## TASK GOAL:
First find the line with "The height and width of the screenshot is (645, 989)." in the entries below, then set down exactly every line through the line with "The image size is (1280, 720).", that line included.

(Stored records)
--------------------------------

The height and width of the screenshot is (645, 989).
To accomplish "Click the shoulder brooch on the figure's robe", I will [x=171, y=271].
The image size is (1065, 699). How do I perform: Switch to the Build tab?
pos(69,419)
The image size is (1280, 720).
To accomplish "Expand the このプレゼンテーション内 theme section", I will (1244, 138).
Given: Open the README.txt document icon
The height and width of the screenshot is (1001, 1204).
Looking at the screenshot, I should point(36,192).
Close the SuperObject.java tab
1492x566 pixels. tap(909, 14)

--------------------------------

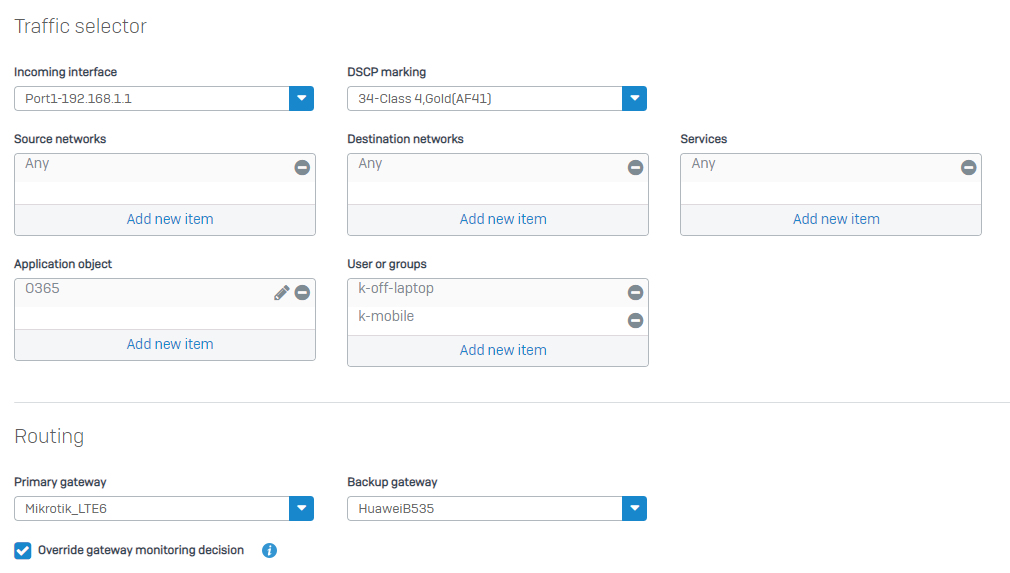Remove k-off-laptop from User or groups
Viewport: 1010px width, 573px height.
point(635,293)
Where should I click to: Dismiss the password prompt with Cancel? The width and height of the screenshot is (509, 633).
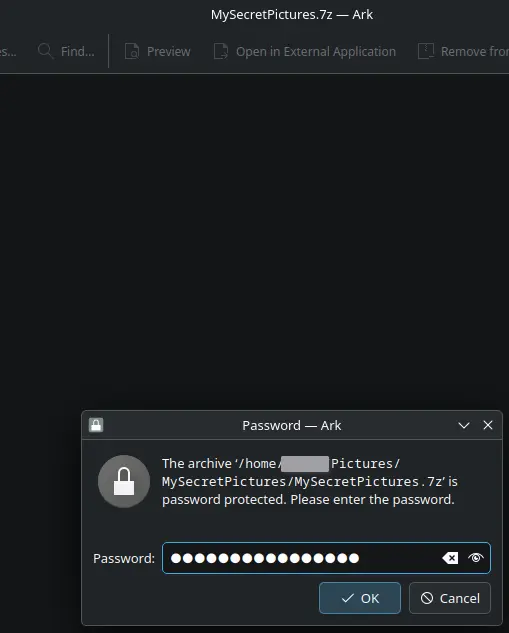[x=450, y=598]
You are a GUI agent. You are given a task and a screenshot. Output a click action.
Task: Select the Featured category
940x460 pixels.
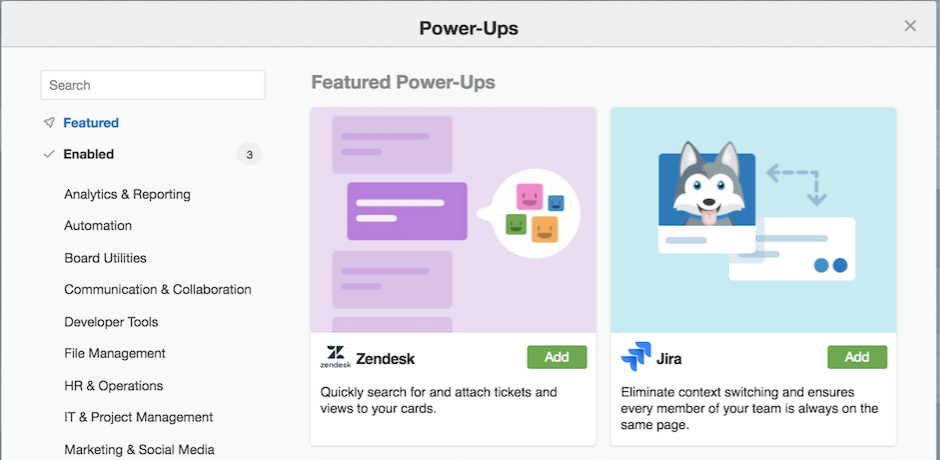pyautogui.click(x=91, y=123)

--------------------------------

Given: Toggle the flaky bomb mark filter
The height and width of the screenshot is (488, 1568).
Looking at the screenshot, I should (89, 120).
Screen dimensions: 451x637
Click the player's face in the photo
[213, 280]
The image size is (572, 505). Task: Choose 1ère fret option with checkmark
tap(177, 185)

--------------------------------

## WRITTEN SOLUTION:
The height and width of the screenshot is (645, 989).
To accomplish "Click the shoulder brooch on the figure's robe", I will [x=171, y=271].
The image size is (1065, 699). How do I perform: Switch to the Build tab?
pos(69,419)
The image size is (1280, 720).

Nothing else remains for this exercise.